El 12 de octubre de 2022 —el mismo día en que se conmemora el respeto a la diversidad cultural— el gobierno de Estados Unidos extendió el Título 42 a los ciudadanos venezolanos. Se le llama así a la normativa que limita la inmigración a Estados Unidos y que sirvió para el cierre de fronteras durante la emergencia sanitaria. “A raíz de este cambio”, explica Lucila Pizzarulli, coordinadora de Programas de ONU Migración en Uruguay, “empezó a haber un efecto rebote en que muchos migrantes empiezan a hacer la ruta en sentido inverso”. Y a Uruguay también llegan algunos de estos que intentaron el “sueño americano” y pegaron la vuelta..

Este fenómeno migratorio bien reciente se mezcla con el de las familias como la Pinto-Toledo. Porque cuando sucedió el cambio de la política migratoria del gobierno de Joe Biden, Carlos, Juliet y su hija ya estaban en Argentina tras haber sufrido “xenofobia y mucho rechazo en Perú”.
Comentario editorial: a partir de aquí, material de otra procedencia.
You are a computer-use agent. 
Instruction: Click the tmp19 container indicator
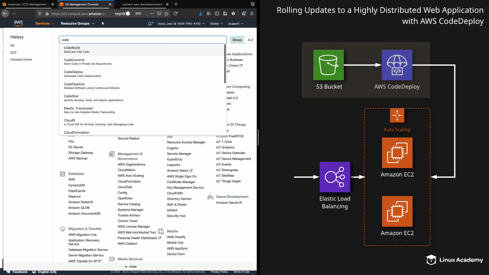pyautogui.click(x=122, y=13)
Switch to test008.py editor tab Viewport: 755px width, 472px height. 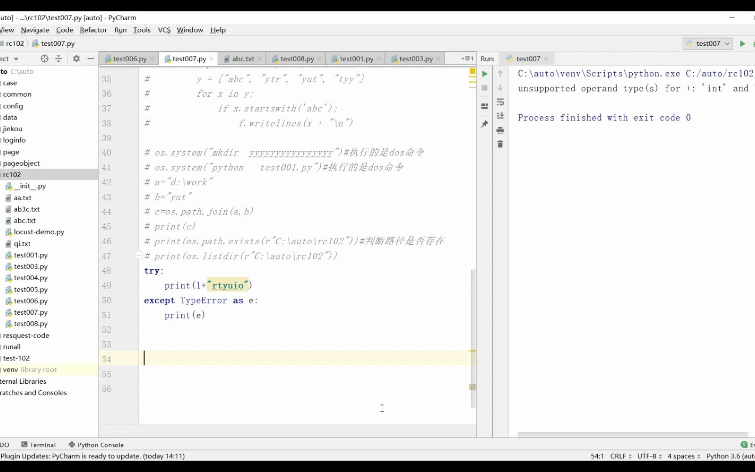coord(297,59)
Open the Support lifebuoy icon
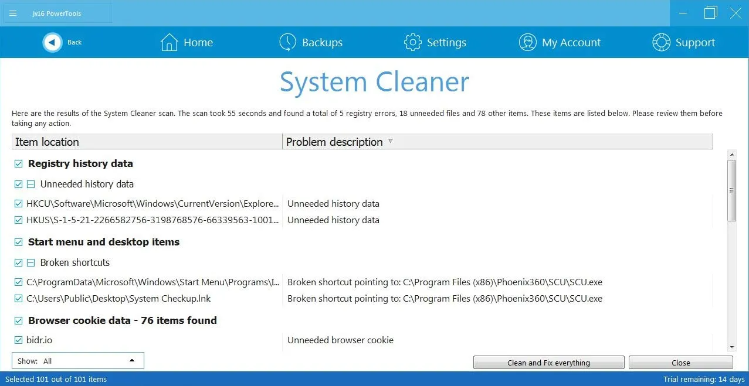The image size is (749, 386). tap(661, 42)

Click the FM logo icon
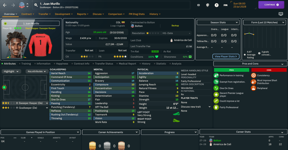click(225, 5)
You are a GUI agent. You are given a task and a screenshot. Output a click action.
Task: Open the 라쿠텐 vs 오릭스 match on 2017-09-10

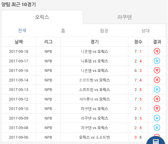click(95, 109)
“Teníamos la esperanza de que en Perú la cosa fuera distinta, pero fue peor: si te veían vendiendo caramelos y no trabajando de traje y corbata (porque no se conseguía trabajo), te miraban como si fueras un delincuente. Y si estabas de traje, se pensaban que les estabas robando el trabajo”. La salida de ese país, en la que también estuvieron dos años, se dio contrarreloj el día que la dueña de unos viveros se quiso llevar a la pequeña Ruddelis a un lugar lejos de sus padres.

Juliet se pone a llorar. En todo este trayecto no recibió ayuda psicológica. “¿Amigos?, mi niña y yo ya no sabemos qué son los amigos”, dice y llora.
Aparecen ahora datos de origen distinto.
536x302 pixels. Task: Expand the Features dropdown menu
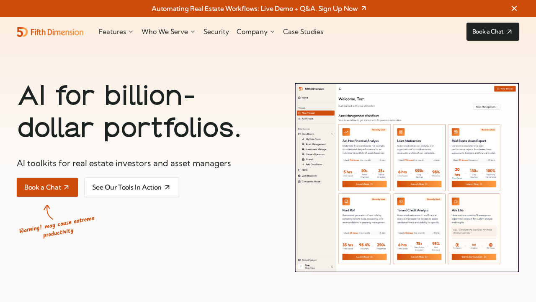pos(116,32)
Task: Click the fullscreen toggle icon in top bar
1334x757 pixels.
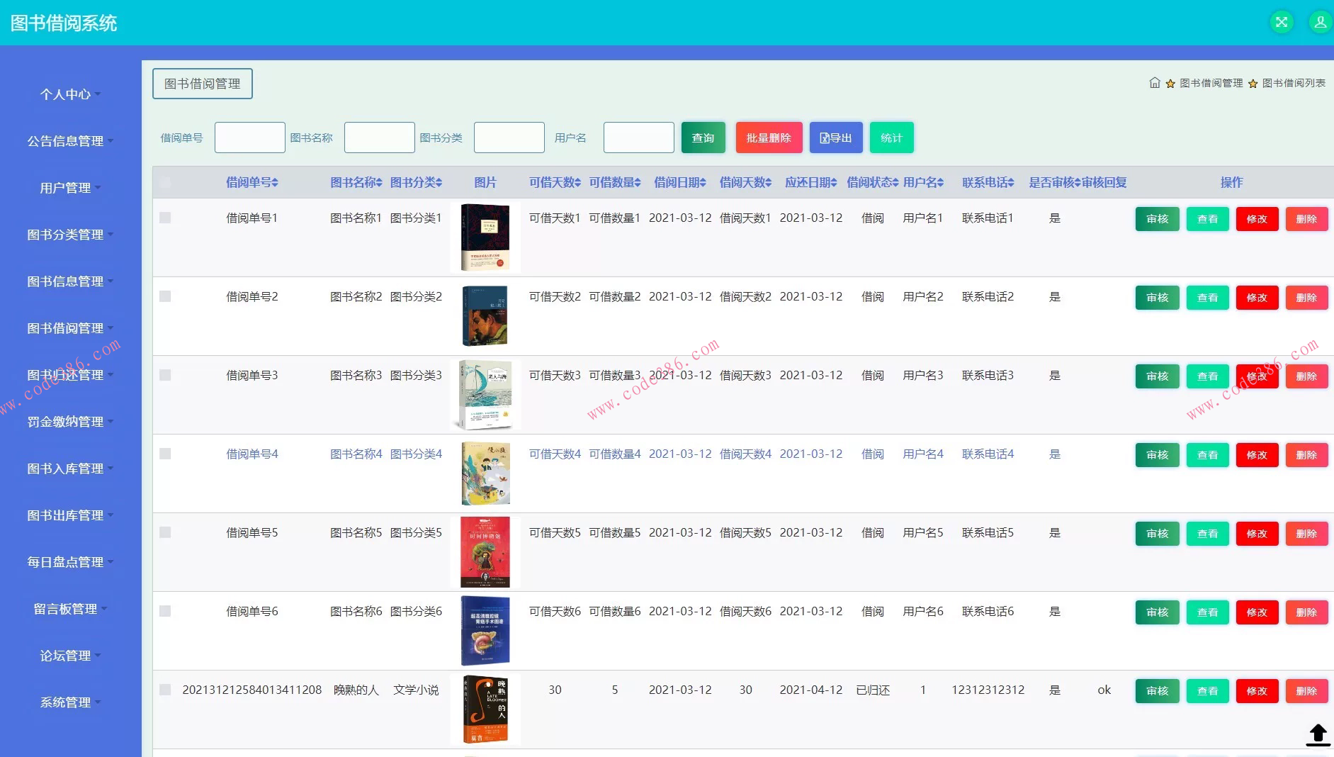Action: coord(1281,22)
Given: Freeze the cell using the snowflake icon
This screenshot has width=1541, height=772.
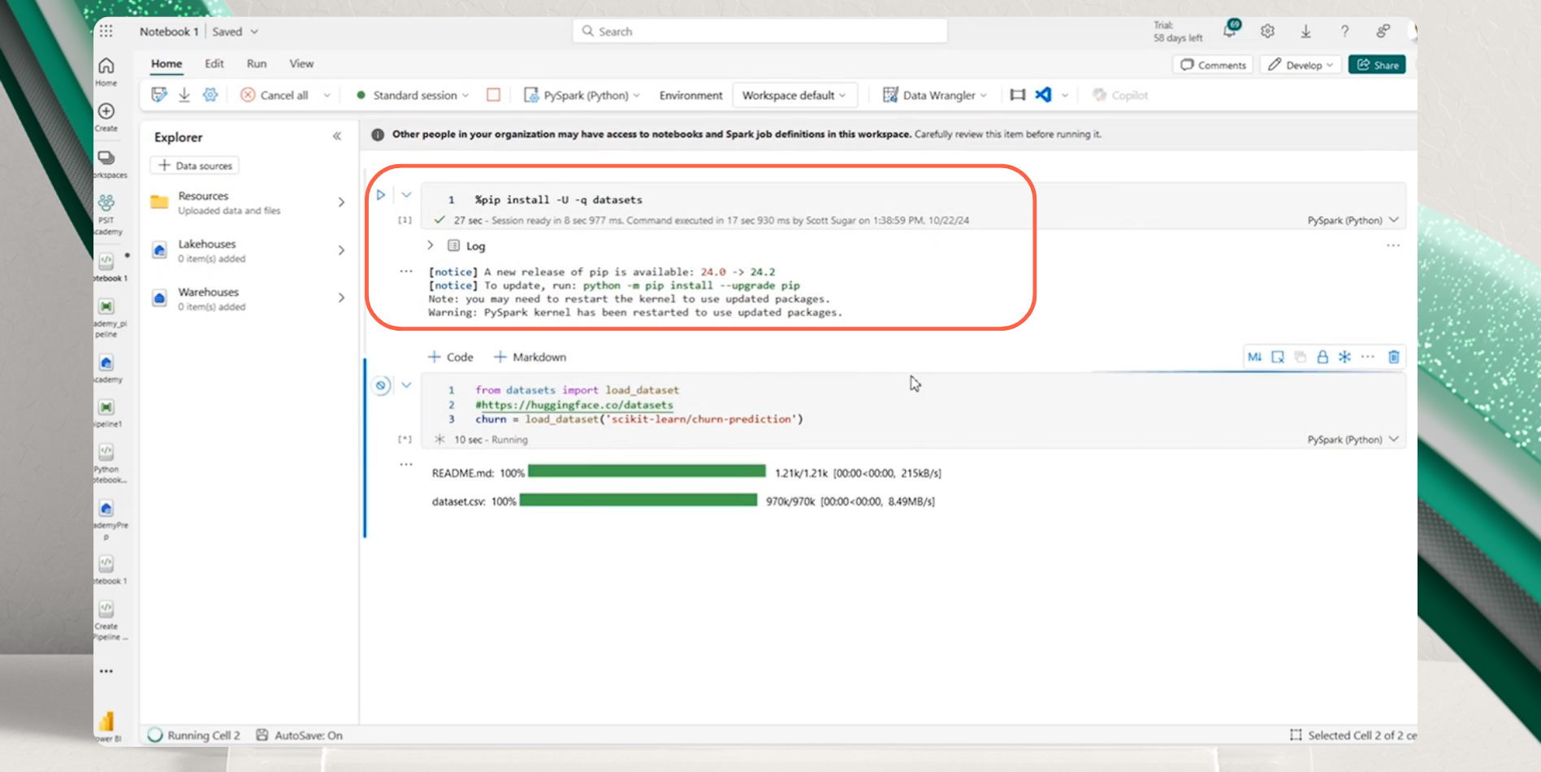Looking at the screenshot, I should coord(1345,357).
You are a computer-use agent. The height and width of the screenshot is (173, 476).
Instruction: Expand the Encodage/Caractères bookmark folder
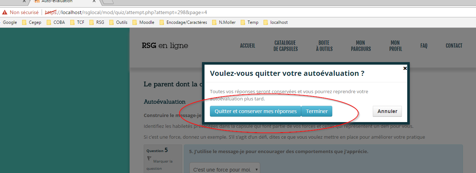183,22
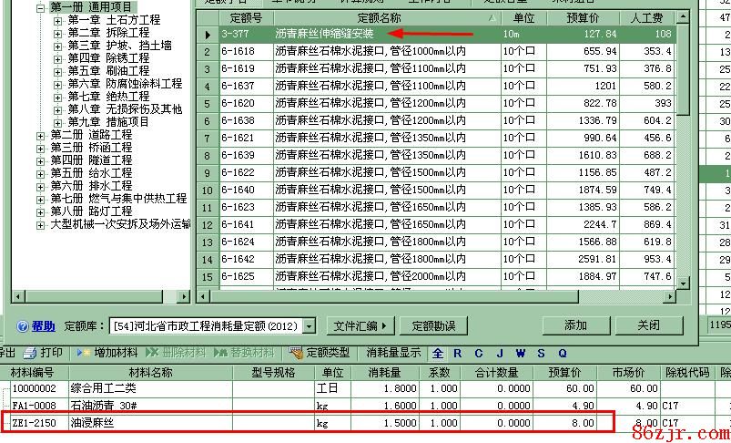
Task: Expand the 第二册 道路工程 tree node
Action: (41, 135)
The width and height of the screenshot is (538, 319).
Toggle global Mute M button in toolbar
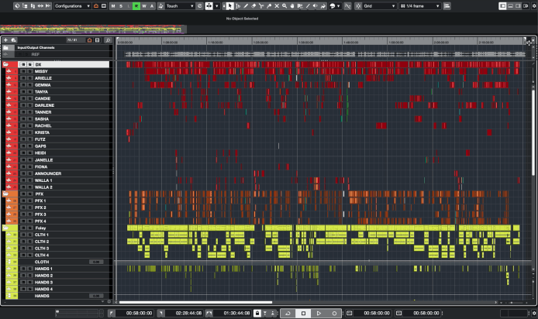click(112, 5)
En Argentina “comenzamos a dar una mano en la casa de un empresario, pero con el correr de los meses la cosa se puso malita: la inflación trepó más alto de lo que ahora está en Venezuela, bajamos unos cuantos kilos y era insostenible”. Por eso, tras el boca a boca y la sugerencia de las redes de ayuda a migrantes, dieron paso a la última aventura: Uruguay. “Esperamos que ahora sí sea la última parada”. Se abrazan. Lloran.